FIG. 4 is a sectional view of the vicinity of the liquid material spout of an apparatus showing a more preferable embodiment of the present invention, similar to FIG. Through,
It reaches the discharge pipe 6 and is injected from the discharge port 3. When compressed gas is injected, the surrounding air is drawn in, but because there is a space around the discharge port 3, especially at the rear, where air can freely circulate, the surrounding air when compressed gas is injected from the discharge port 3. The flow of air becomes smooth, turbulence is less likely to occur, and the curing accelerator is more reliably prevented from flying into the vicinity of the spout 1. FIG. 5 is a left side view of FIG. 4.

(Operation and Effects of the Invention) When the device of the present invention is used, no nozzle clogging or lumps will occur in the coating film even when coating a liquid material such as a paint that hardens rapidly in the presence of a curing accelerator. , it is possible to apply a liquid material that hardens rapidly, improving painting workability.

In addition, since it is an airless coating, it is possible to coat liquid materials with high viscosity (high solid content), and it is also possible to achieve thicker films and improved coating efficiency.

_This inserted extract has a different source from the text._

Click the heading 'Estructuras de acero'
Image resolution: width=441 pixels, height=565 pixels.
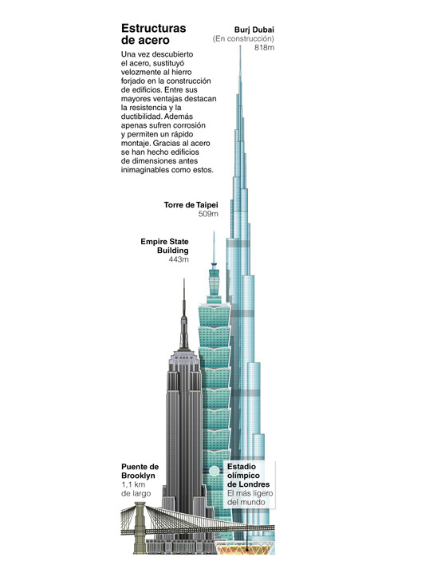pyautogui.click(x=154, y=34)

[Brief explanation of the drawing]

1, 2, and 4 are sectional views of the vicinity of the liquid material spout of an apparatus according to an embodiment of the present invention, and FIG. 3 is a left side view of FIG. 2, and FIG. is a left side view of FIG. 4. l...liquid material spout, 2...compressed air discharge port,
3... Discharge port for compressed gas containing a curing accelerator; 4.
...Difference in height between the tip of the liquid jet nozzle and the peripheral part of the jet nozzle, 5: Transfer pipe, 6: Discharge pipe of compressed gas containing a curing accelerator, θa: Compressed air injection angle, θb・
...Injection angle of compressed gas containing curing accelerator. Figure 2 Figure 3

Claims (1)

[Scope of Claims] 1. In a liquid applicator having a spout for spouting a liquid and a spout for spouting gas, the spout is arranged in the vicinity of the spout. a second set of outlets disposed outside the first set of outlets, the first set of outlets communicating with a source of compressed air; The discharge ports of the first set of discharge ports, the second set of discharge ports, and the jet ports are configured to communicate with a compressed gas source that supplies a gas containing a curing accelerator. A coating device characterized in that the coating device is arranged so that the gas discharged from the second set of discharge ports does not hit the jet ports. 2. The direction in which the air is discharged from the first set of discharge ports is a direction that intersects a plane perpendicular to the direction in which the liquid material is jetted from the jet ports at an angle of 10 to 90 degrees. Painting equipment described. 3. The coating device according to claim 1, wherein the tip of the spout is recessed relative to its periphery.